A primeira reação foi estranhar o convite: ''A esta hora?'' (eram 11 e meia da noite de 13 de dezembro de 1968). O desconhecido disse que sim. Quatro outros desconhecidos rodearam meu carro. Percebi do que se tratava (seria a terceira prisão de uma série de seis).

''Não tenho nada a falar com o general. Não o conheço, nem ele me conhece. Deve haver algum engano'' —eu sabia que aquilo não adiantava, mas queria ganhar tempo para procurar entender o que estava acontecendo.

O desconhecido abriu a porta do meu carro e mudou o tom da voz: ''Vamos andando que o general tem pressa''.

Uma Kombi saiu das entranhas da garagem (desde cedo estava ali à minha espera). Os quatro desconhecidos tinham armas na cintura, um deles exibia uma pequena metralhadora suplementar e a apontou para mim: ''Vamos indo''.

Perguntei se podia dar um pulo em casa, avisar a família, apanhar algumas coisas. Não. Que eu fosse inteligente e não dificultasse as coisas. Seria melhor para todos.

Na Kombi, me enfiaram um capuz escuro que cheirava a suor e a saco de algum cereal não identificado. Quando o tiraram, meia hora depois, estava num enorme pátio de quartel. Um coronel se apresentou e delicadamente pediu desculpa pelas instalações. Um aspirante conduziu-me à cela. Com entusiasmo, me comunicou que naquela noite seriam fuzilados Juscelino Kubitschek, Carlos Lacerda e outros comunistas.
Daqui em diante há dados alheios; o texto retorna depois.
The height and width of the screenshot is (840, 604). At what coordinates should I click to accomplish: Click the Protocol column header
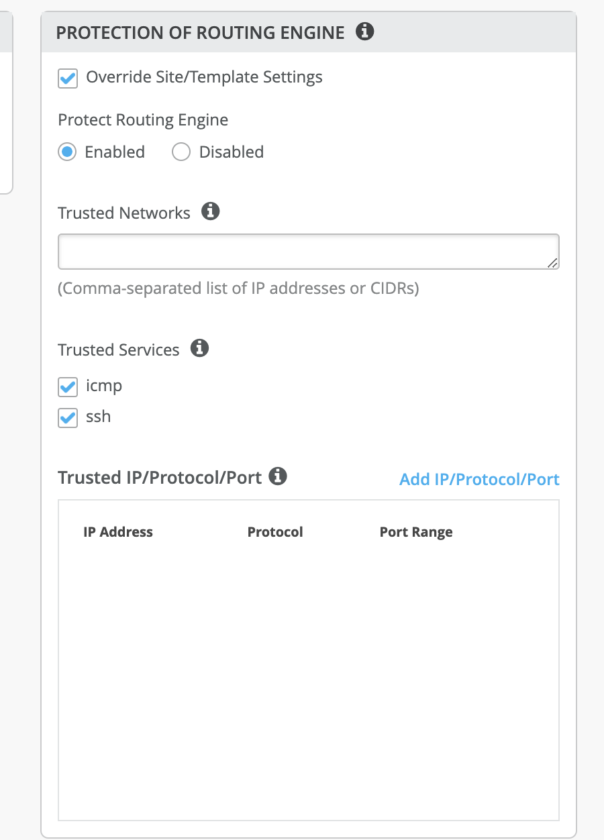(x=275, y=532)
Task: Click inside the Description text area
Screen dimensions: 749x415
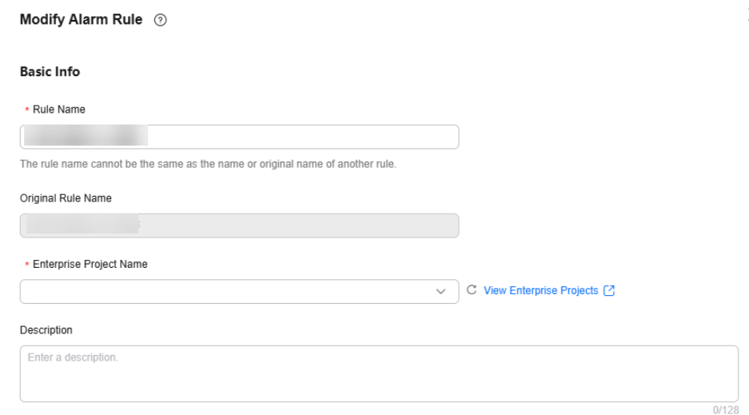Action: [379, 373]
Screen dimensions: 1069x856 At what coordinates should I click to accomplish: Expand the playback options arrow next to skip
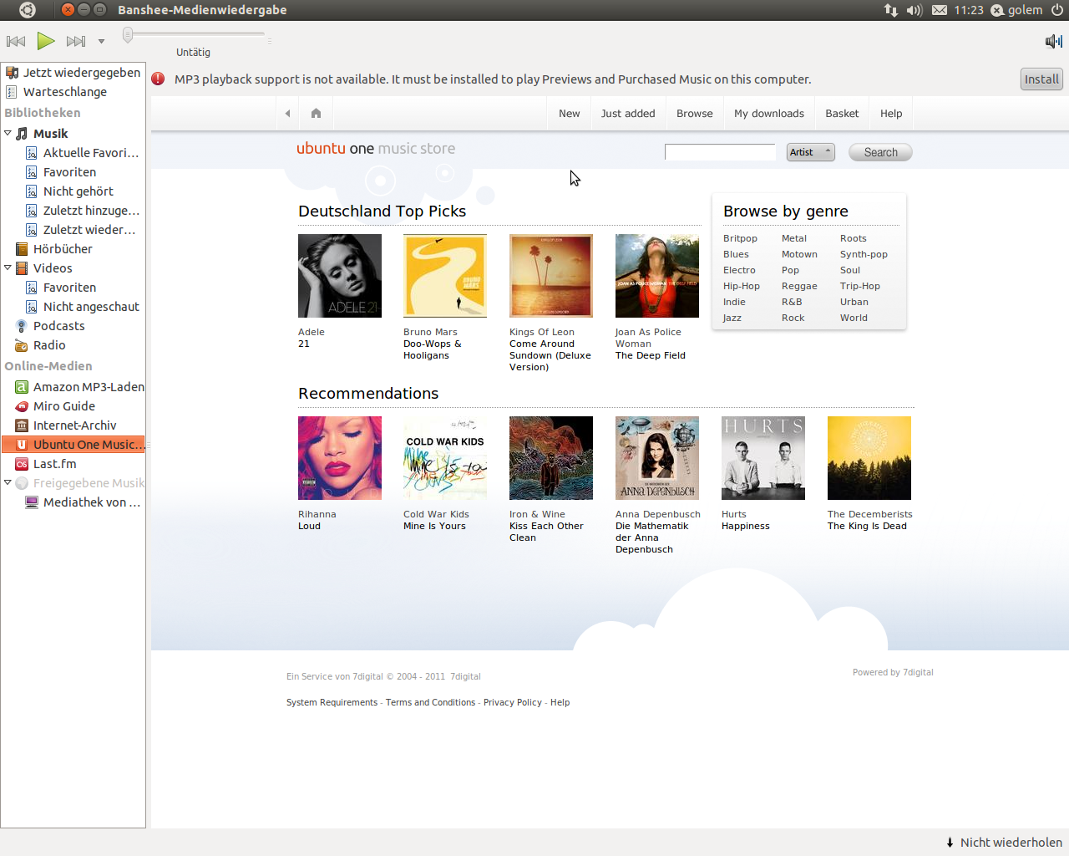pyautogui.click(x=102, y=40)
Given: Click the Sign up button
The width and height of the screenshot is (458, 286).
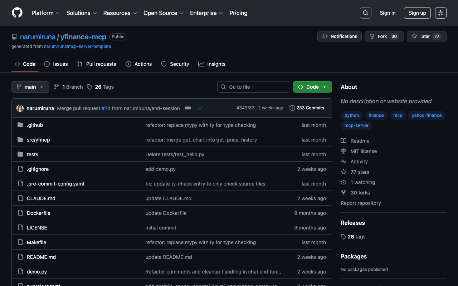Looking at the screenshot, I should click(417, 13).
''Tem um lá na cela esperando por você.''

A cela era enorme, fracamente iluminada. Num catre, com febre de 39 graus, Joel Silveira fez uma pergunta que já era uma resposta: ''O que estamos fazendo aqui?''.

O barril e a esmola
5 de janeiro de 2000

Zombavam de Diógenes. Além de morar num barril, volta e meia era visto pedindo esmolas às estátuas. Cegas por serem estátuas, eram duplamente cegas porque não tinham olhos —uma das características da estatuária grega. Pela forma é que se penetrava na alma das estátuas, não pelos olhos.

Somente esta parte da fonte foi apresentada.